Online sales spiked for Oregon sportswear giant Nike in the first days of a Portland-produced ad campaign featuring the radical quarterback who began national protests of racial injustice during performances of the national anthem.
San Francisco-based digital marketing firm Edison Trends says Nike's online sales rose 31 percent over the past week—a significant increase from this time last year, when sales rose 17 percent.
"There was speculation that the Nike/Kaepernick campaign would lead to a drop in sales, but our data over the last week does not support that theory," Hetal Pandya, co-founder of Edison Trends, told MarketWatch.
Related: Watch the ad here.
MarketWatch also reports that Nike's stock is steady. Reports in the first 48 hours after news of the ad broke suggested a stock slump—but it's up 1 percent today, and remains up for the month of September.

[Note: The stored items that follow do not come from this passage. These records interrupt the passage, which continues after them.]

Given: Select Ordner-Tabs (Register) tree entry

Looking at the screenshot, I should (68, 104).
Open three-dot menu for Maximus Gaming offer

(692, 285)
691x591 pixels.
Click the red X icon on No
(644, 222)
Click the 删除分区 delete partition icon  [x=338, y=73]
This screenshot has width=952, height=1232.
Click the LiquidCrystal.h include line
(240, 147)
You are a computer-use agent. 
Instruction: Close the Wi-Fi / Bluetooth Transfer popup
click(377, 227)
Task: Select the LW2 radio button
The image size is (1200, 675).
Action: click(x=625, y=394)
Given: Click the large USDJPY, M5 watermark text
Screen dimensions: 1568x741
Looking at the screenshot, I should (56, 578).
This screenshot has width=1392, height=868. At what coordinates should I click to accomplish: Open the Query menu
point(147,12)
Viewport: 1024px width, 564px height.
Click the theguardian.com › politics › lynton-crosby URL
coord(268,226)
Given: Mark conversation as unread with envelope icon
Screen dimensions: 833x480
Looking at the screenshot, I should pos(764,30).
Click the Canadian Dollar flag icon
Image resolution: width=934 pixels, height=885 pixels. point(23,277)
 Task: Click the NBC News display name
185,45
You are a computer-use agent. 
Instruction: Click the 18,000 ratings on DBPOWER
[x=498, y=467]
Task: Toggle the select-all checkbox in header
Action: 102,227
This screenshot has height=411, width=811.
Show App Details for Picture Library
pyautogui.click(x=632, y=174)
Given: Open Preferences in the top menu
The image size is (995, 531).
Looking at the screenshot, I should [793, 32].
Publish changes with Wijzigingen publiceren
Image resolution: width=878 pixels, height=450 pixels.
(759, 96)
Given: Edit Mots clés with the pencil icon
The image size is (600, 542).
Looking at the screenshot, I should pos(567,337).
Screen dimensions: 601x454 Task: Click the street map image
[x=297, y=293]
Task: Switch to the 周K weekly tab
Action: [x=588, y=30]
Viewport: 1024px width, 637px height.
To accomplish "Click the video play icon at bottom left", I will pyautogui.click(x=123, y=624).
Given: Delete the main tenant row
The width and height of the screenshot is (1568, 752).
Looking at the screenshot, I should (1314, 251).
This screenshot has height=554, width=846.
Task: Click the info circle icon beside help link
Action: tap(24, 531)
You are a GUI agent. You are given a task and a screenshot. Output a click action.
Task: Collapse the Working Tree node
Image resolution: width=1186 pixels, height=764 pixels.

Me walking past the Trump supporters with my Nikes on pic.twitter.com/0tF7z9CFEx
— BIG MAC (@Kaleeky) September 5, 2018
A two-minute commercial, narrated by Kaepernick and produced by the Portland office of ad agency Wieden + Kennedy, ran in the third quarter of last night's National Football League season opener.
Related: Kaepernick celebrated the ad in Oregon.
In the days between the ad's announcement and its TV debut, conservatives rent their garments over Kaepernick as a pitchman. Some people burned their Nike gear in viral videos, and President Donald Trump said Nike was making a big mistake.
But ad tracking firm Ace Metrix says the W+K spot, titled "Dream Crazy," received favorability ratings within 10 percentage points of all other ads—suggesting it wasn't really that controversial to most viewers.
"These results show once again that oftentimes, social media backlash can be amplified by media attention while representing only a small minority of haters," Ace Metrix CEO Peter Daboll said in a statement to Ad Age.